Economics 1010a is really Ec 10 with more curves to learn, no reading, and a teacher who might actually know who you are. It was previously taught by Jeffrey Wolcowitz, a rotund policy wonk who makes an effort to help his students and learn their names, even in a 300-person lecture class. Jeffrey A. Miron takes his place this year.
In addition to what you learned about monopoly, perfect competition, and positive and negative externalities in Ec 10, you'll draw stranger graphs that look pretty in your notes but won't make conceptual sense to you at all. If economics is your love, you'll probably get caught up in the 1010a spell. Otherwise, you'll stop going to lecture.
Problem sets are pretty close in difficulty to exam questions, as long as you actually try to figure them out yourself and don't rely on your TFs or smart friends to work through them with you.

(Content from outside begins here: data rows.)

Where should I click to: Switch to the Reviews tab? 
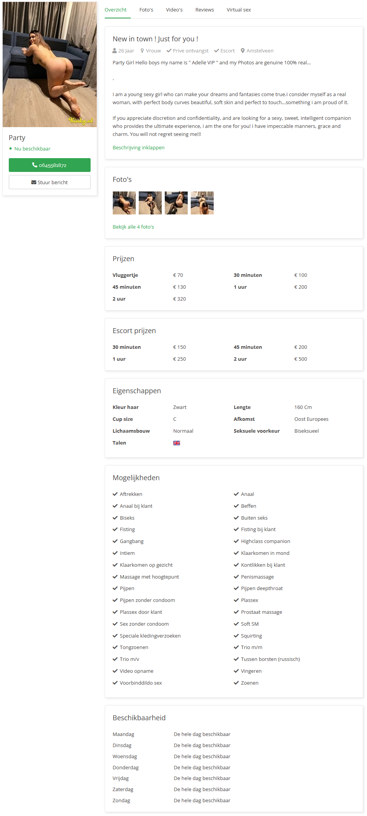pos(205,10)
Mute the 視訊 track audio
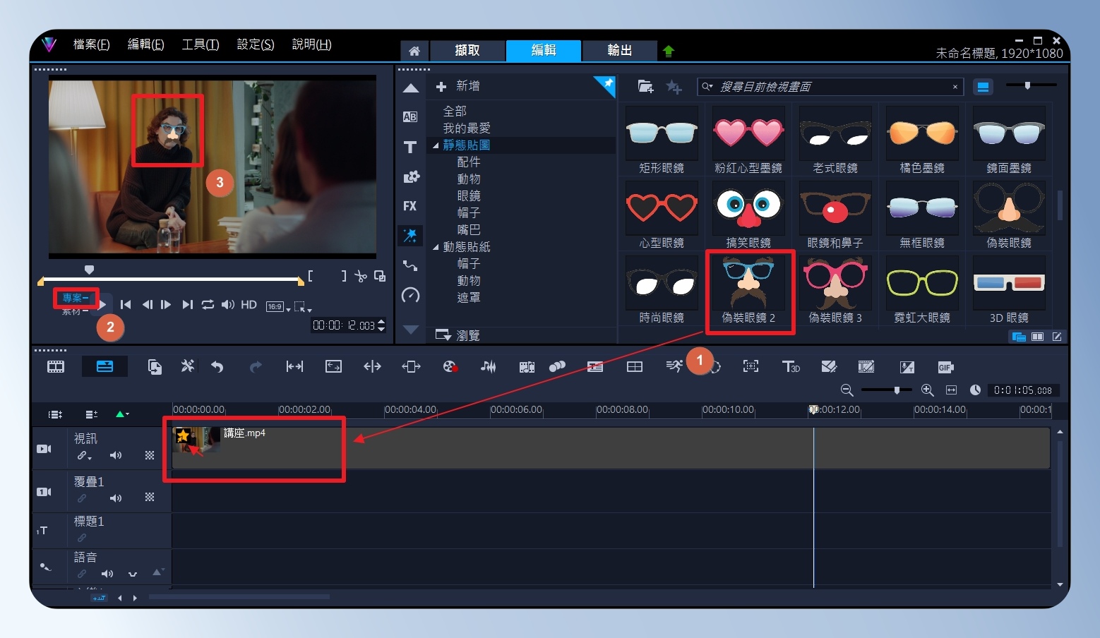The height and width of the screenshot is (638, 1100). pyautogui.click(x=116, y=455)
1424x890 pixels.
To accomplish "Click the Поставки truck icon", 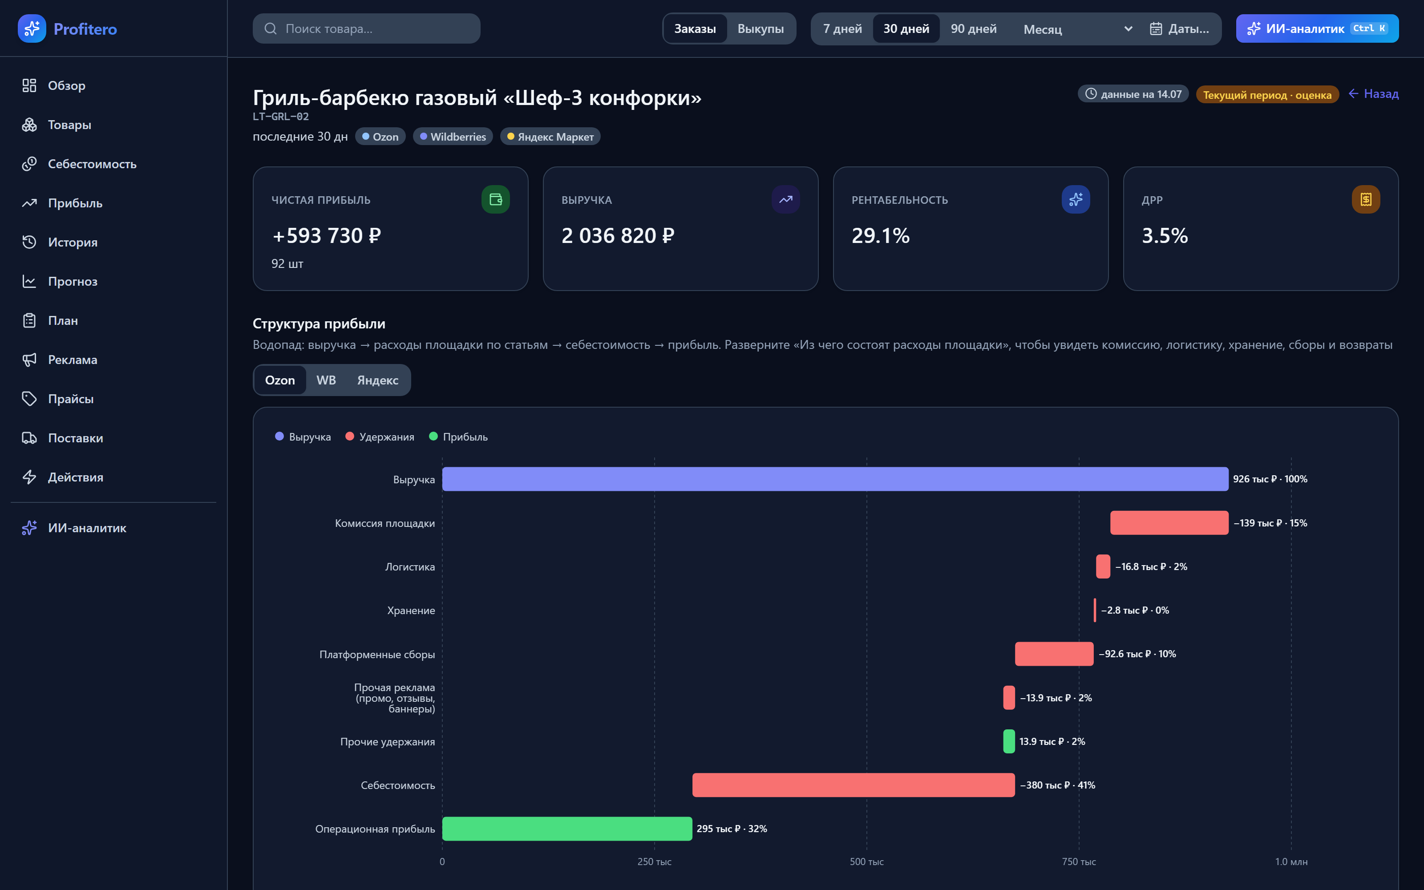I will coord(29,438).
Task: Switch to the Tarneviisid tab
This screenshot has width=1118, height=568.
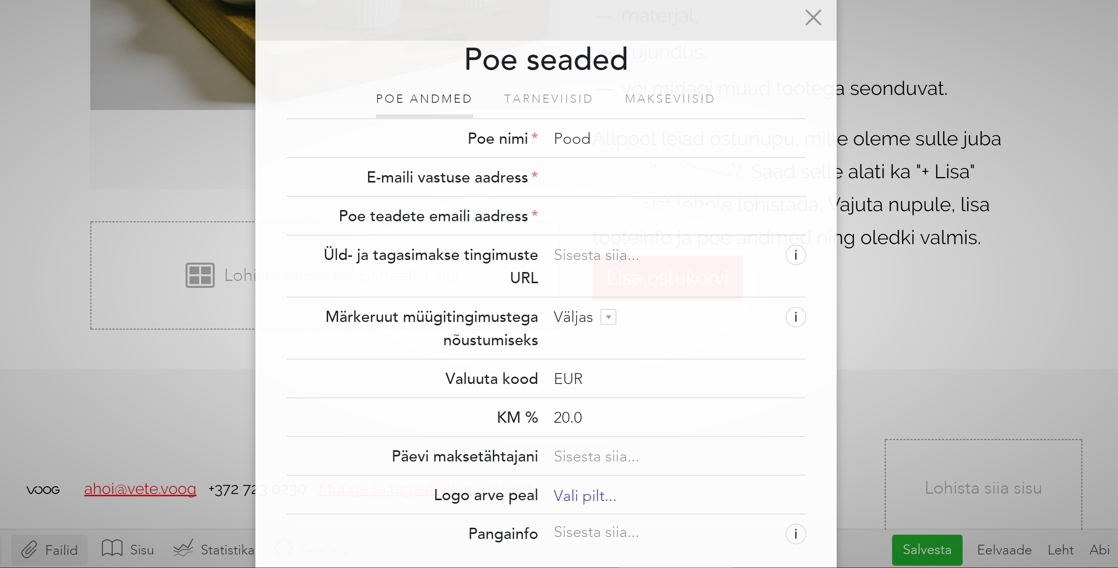Action: click(548, 99)

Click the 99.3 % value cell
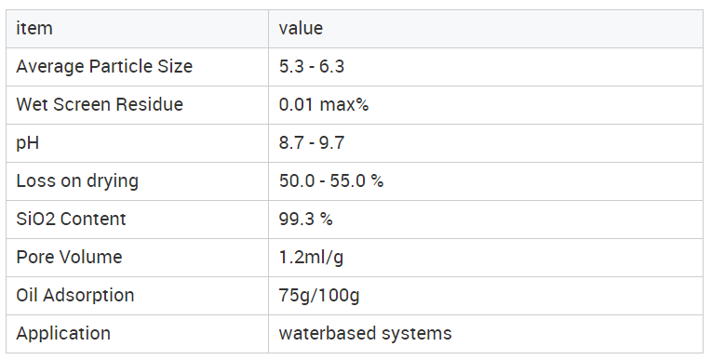coord(486,220)
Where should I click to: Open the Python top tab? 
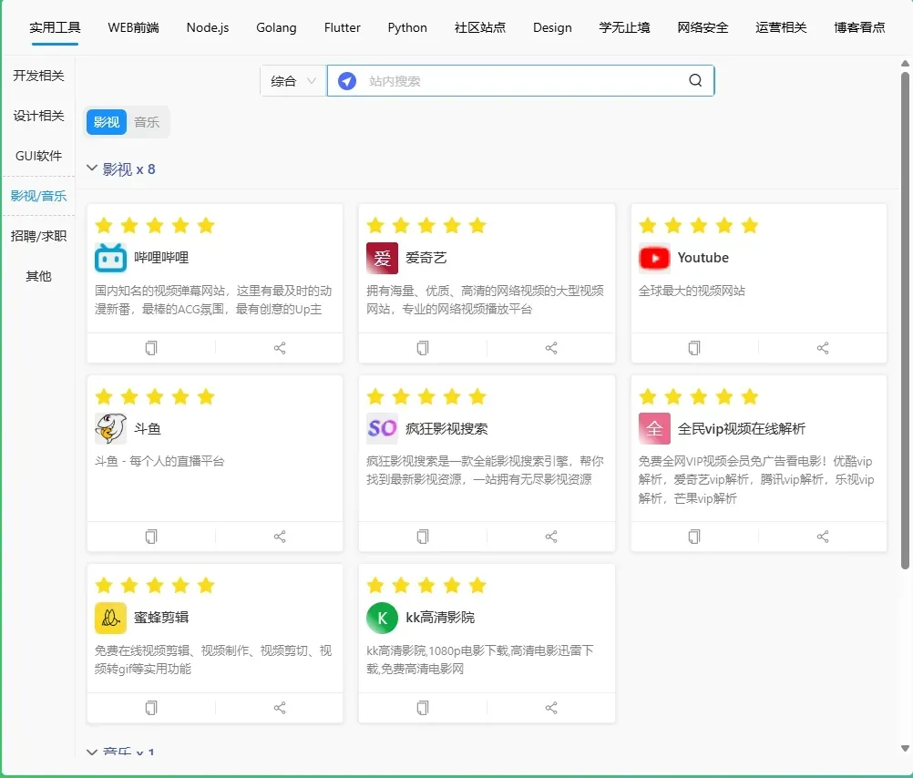pyautogui.click(x=407, y=27)
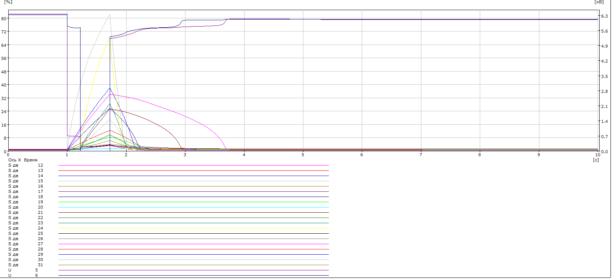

Ha Yan Lee is a Diet Coke-addicted, candy-throwing, funny and frighteningly well-prepared TF whose review and problem set help sessions are always crowded.
Unlike Ec 10, you aren't in the least expected to do the assigned reading (i.e., you don't have to even pretend to apply economic concepts you learn in 1010a to the real world). For better or for worse, that and other aspects of Ec 1010a make this class a more technical and in-depth version of Ec 10.